Il sera rappelé que la présente décision est de droit exécutoire à titre de provisoire en application de l’article 514 du code de procédure civile et aucun motif ne permet de l’écarter en l’espèce.
PAR CES MOTIFS
Le tribunal statuant publiquement, par jugement contradictoire et en premier ressort, mis à disposition au Greffe :
CONDAMNE in solidum les sociétés Kaufman & Broad LR et Kaufman & Broad Promotion 8 à indemniser Monsieur [H] [A] et Monsieur [Q] [G] au titre de la perte de valeur de leurs biens à hauteur de :
— la somme de 45 000 euros à Monsieur [G] ;
— la somme de 30 000 euros à Monsieur [A] ;
CONDAMNE in solidum les sociétés Kaufman & Broad LR et Kaufman & Broad Promotion 8 à verser :
— la somme de 2 500 euros à Monsieur [H] [A] en indemnisation du préjudice moral subi ;
— la somme de 2 500 euros à Monsieur [Q] [G] en indemnisation du préjudice moral subi ;
REJETTE la demande d’expertise judiciaire ;
CONDAMNE in solidum les sociétés Kaufman & Broad LR et Kaufman & Broad Promotion 8 à verser :
— la somme de 2 500 euros à Monsieur [H] [A] en application des dispositions de l’article 700 du code de procédure civile, en ce compris les frais de constat de commissaire de justice ;
— la somme de 2 500 euros à Monsieur [Q] [G] en application des dispositions de l’article 700 du code de procédure civile, en ce compris les frais de constat de commissaire de justice ;
CONDAMNE in solidum les sociétés Kaufman & Broad LR et Kaufman & Broad Promotion 8 aux dépens, en ce compris les frais d’expertise judiciaire ;
REJETTE toute demande plus ample ou contraire.

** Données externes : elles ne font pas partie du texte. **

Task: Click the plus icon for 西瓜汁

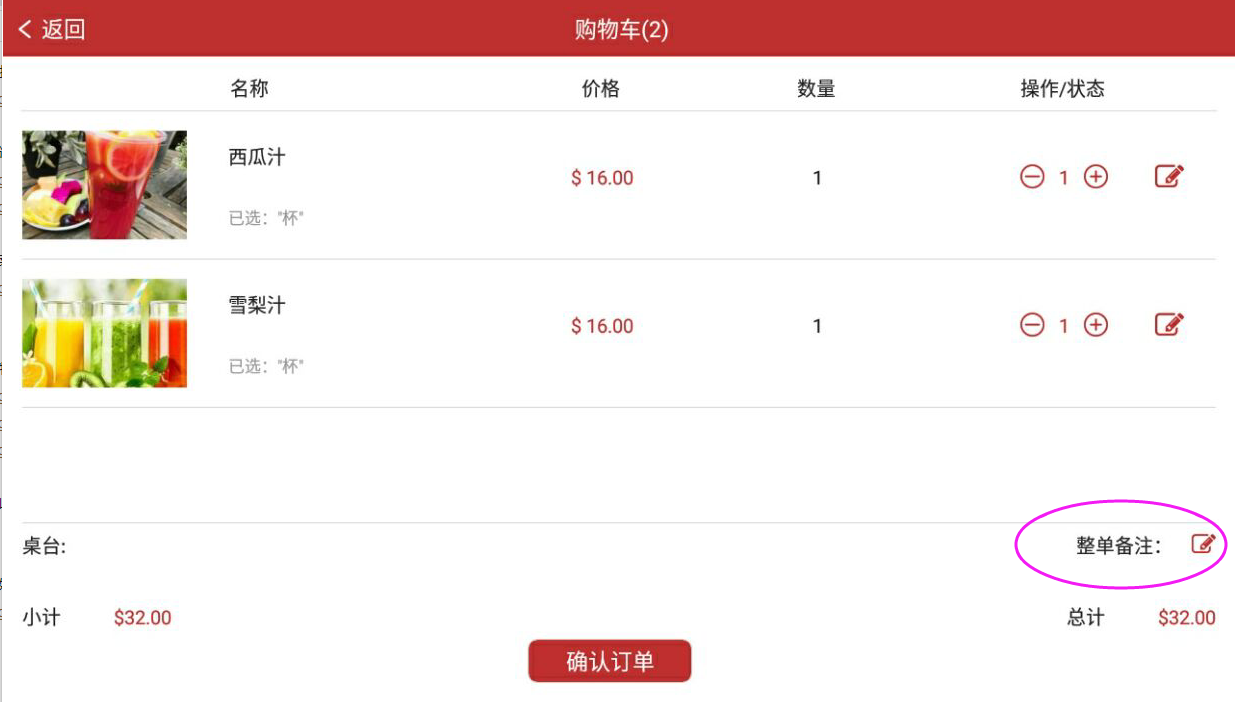Action: click(x=1096, y=177)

RAPPELLE que la présente décision est de droit exécutoire à titre de provisoire ;
Ainsi jugé et prononcé par mise à disposition au greffe les jour, mois et an susdits.

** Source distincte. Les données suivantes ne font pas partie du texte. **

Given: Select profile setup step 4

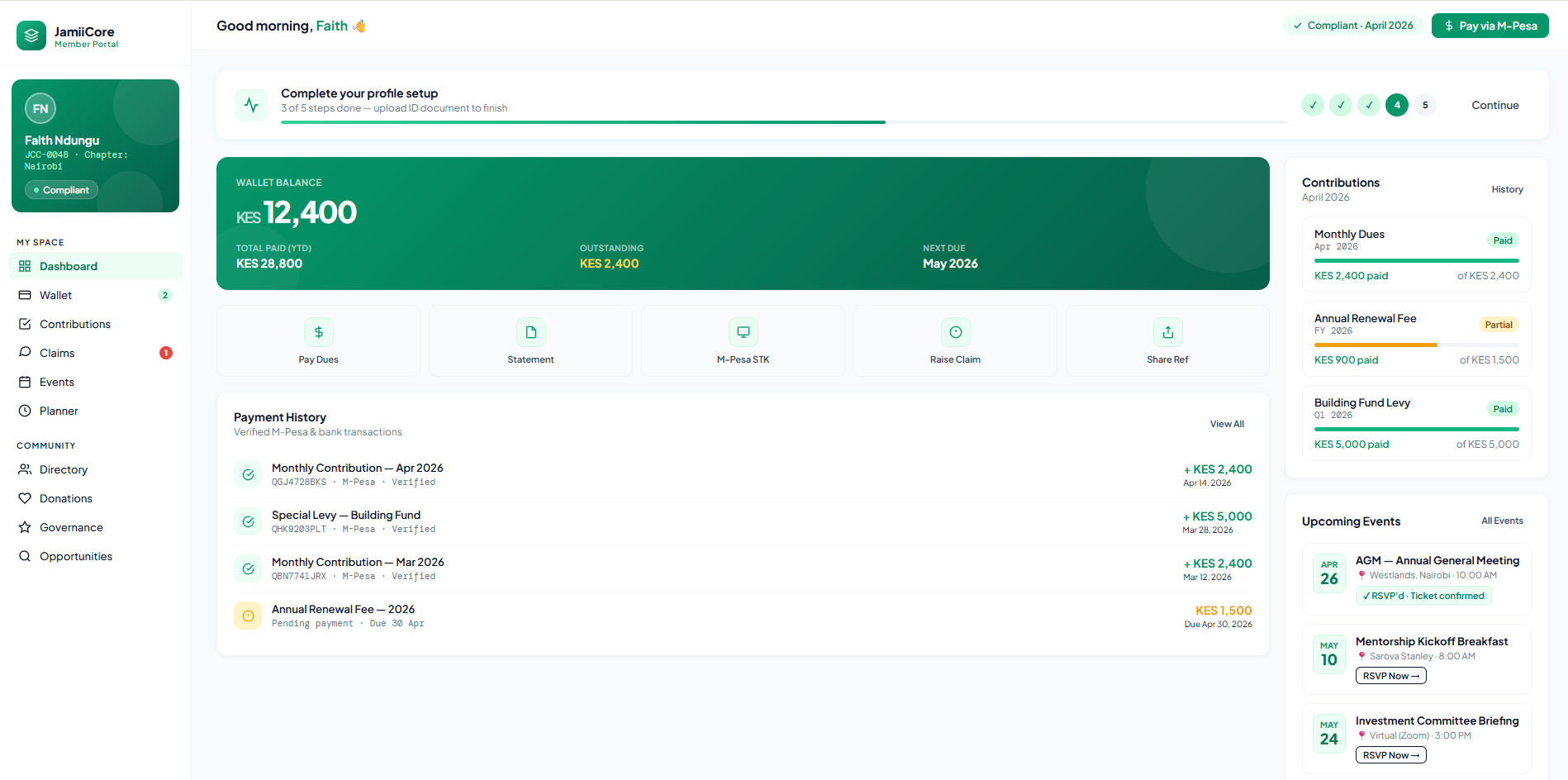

LA GREFFIÈRE LA PRÉSIDENTE
En conséquence, la République française mande et ordonne à tous commissaires de justice, sur ce requis, de mettre la présente décision à exécution, aux procureurs généraux et procureurs de la République près les tribunaux judiciaires d’y tenir la main, à tous commandants et officiers de la force publique de prêter main-forte lorsqu’ils en seront légalement requis.
En foi de quoi la minute des présentes a été signée électroniquement par le président et par le greffier.